By Evelyn T. Kpadeh
MONROVIA, Liberia
Liberia’s health authority plans to work closely with neighboring Sierra Leone to help the country rid itself of the deadly Ebola virus.
The head of Liberia’s Ebola Incident Management System, Minister Tolbert Nyenswah, told Anadolu Agency that President Ellen Johnson Sirleaf – upon her return from a Manor River Union Meeting – had instructed health officials to extend all necessary assistance to Ebola-hit Sierra Leone.
“We [Liberia] are free from [Ebola], but we are not totally free until Sierra Leone and Guinea are free,” Minister Nyenswah said.
Speaking from Monrovia, he told Anadolu Agency that he had already concluded an assessment tour in Sierra Leone, adding that key decisions were being taken to ensure that, just as Liberia managed to eradicate Ebola, the same was now being done in neighboring Sierra Leone.
Liberia has sent a laboratory facility to Sierra Leone's Kenema region, where there have been no new Ebola cases reported in recent weeks due to what officials there describe as the speedy testing of suspected patients.

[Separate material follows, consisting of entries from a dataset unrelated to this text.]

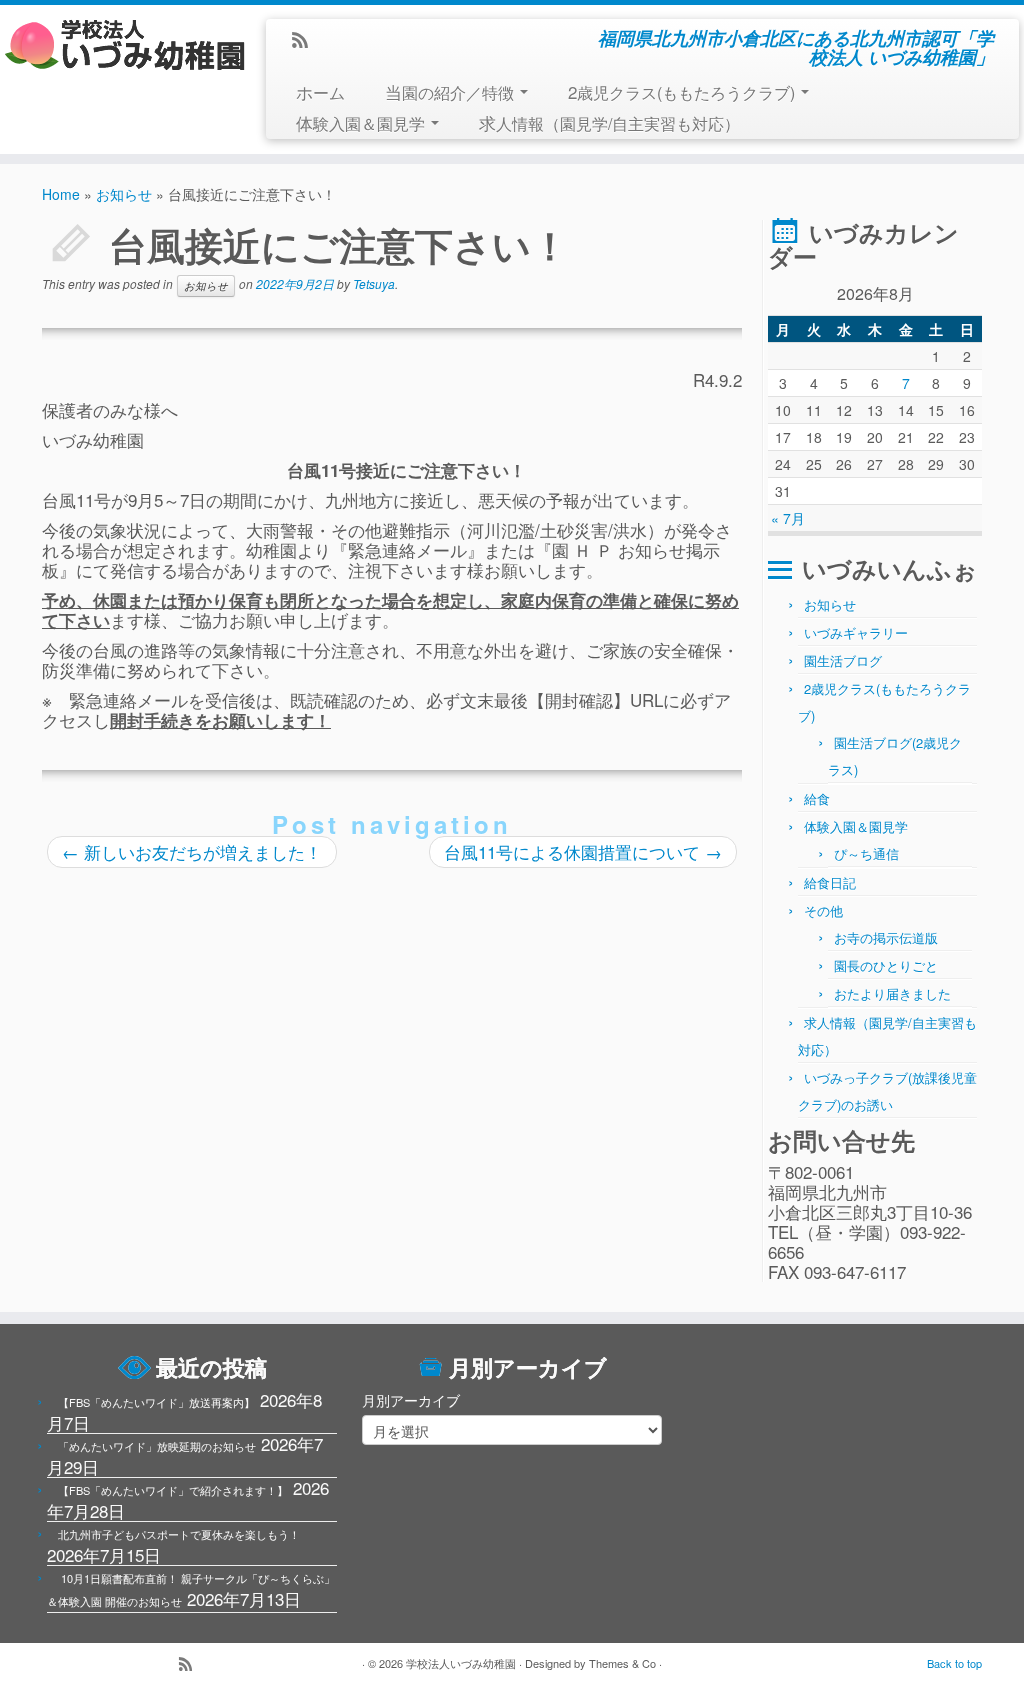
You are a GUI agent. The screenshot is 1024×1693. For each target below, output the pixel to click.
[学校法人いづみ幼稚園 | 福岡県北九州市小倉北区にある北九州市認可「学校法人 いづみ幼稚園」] (120, 45)
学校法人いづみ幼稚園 (461, 1663)
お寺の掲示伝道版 (886, 937)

According to Liberian health officials, this was one of the many tools that allowed the country to successfully eradicate the virus. Personal protective equipment, drugs and other supplies have also been dispatched to Sierra Leone, Nyenswah pointed out.
He said that a UN Ebola emergency response team was on standby, ready for periodic deployment to Sierra Leone.
“There is still active transmission of the Ebola virus disease going on in Sierra Leone and Guinea,” Nyenswah said. “When I met with the head of the National Ebola Response [team] in Sierra Leone, I was able to drill them and give them some technical advice on how we managed here [in Liberia] to get to zero [new cases].”
According to Nyenswah, based on his discussions with the heads of Sierra Leone’s Ebola response team, the country is willing to work with Liberian health authorities to ensure that the virus is eradicated.
“Disease has no borders, so we have to continue to support our colleagues,” he said.
In March 2014, a man traveling from Guinea to Liberia inadvertently triggered the Ebola outbreak in the latter country.
Since then, Ebola has killed more than 5,000 people in Liberia alone, making orphans of 4,359 children, according to the country's Ministry of Gender, Children and Social Protection.